U.S. Automakers Double Down on Trucks & SUVs, Despite Talk of a Cleaner Future

The automakers say they’re headed for an all-electric future and they want fuel economy standards, but their assembly lines tell a different story.


General Motors CEO Mary Barra, along with the chief executives of Ford and Fiat Chrysler, met with President Trump at the White House in January 2017 to discuss U.S. auto emissions standards. (Credit: Saul Loeb/Getty Images) Click to Enlarge.
A year ago, General Motors laid out a bold vision for a transition to a zero-emissions future.  It announced plans for 20 new electric vehicle models by 2023, and CEO Mary Barra wrote:  "Our generation has the ambition, the talent and the technology to realize the safer, better and more sustainable world we want."

But in the U.S. market, GM was aggressively transforming its product line for something else—it was scaling back on cars and doubling down on higher-emissions pickup trucks and sport utility vehicles.

SUVs and other light trucks now make up more than three-quarters of GM's passenger vehicle sales in the U.S., up from less than 60 percent five years ago.  The majority of the 20 planned electric car models are destined for China, where the government has new EV mandates.  The company has announced no plans for electric versions of any of the big vehicles that are its best sellers in the U.S.

"We have ... successfully transitioned to a crossover- and truck-focused business," Kurt McNeil, U.S. vice president of Sales Operations said in a statement to investors early this year.

GM is not alone.  All of the Big Three automakers—GM, Ford, and Fiat Chrysler—have shifted toward big, heavy vehicles that drink more fuel per mile.  In fact, they were in last place for fuel economy among the 13 automakers selling in the U.S. market, according to the EPA's most recent annual fuel economy trends report.

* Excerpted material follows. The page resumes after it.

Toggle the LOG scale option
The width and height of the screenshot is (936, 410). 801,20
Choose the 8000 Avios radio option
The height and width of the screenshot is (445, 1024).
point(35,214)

It's an ominous development for climate change, since gasoline is the largest contributor to carbon emissions in transportation—the nation's biggest source of planet-warming greenhouse gases.

It also helps explains why automakers sought President Donald Trump's help in easing the fuel economy and greenhouse gas emissions standards that they had agreed to as part of the 2009 economic bailout.  Trump went farther than the automakers had in mind, however, and he now plans to freeze the standards and abandon the goal of a more than 50 mpg average for the U.S. vehicle fleet, undoing what would be one of the largest steps any nation has taken on climate change.

Relatively low gas prices have helped drive the trend, as consumers are less concerned about the cost of gas guzzlers when fuel prices are low.

But automakers, who make higher profits on pickup trucks and SUVs, have also stoked those sales with marketing muscle and retooled line-ups.  The manufacturers' all-important quarterly earnings have been bolstered as a result.

Advocates of tougher fuel economy standards argue that U.S. automakers are careening down the same risky road they have driven in the past—relying too heavily on vehicles that will be less attractive to consumers when gas prices are high again.

"The American manufacturers haven't figured out how to make money on cars," said Daniel Becker, executive director of the Safe Climate Campaign.  "They only make money on pickup trucks and SUVs.  So they are seizing on temporarily low gas prices and ... politicians like Trump to shift production to the most profitable vehicles they make."

"The number one problem with that is climate," he said.  "But it also will result in the downfall of the American auto industry in a few years when gas prices go back up and they will have gotten out of the business of making cars."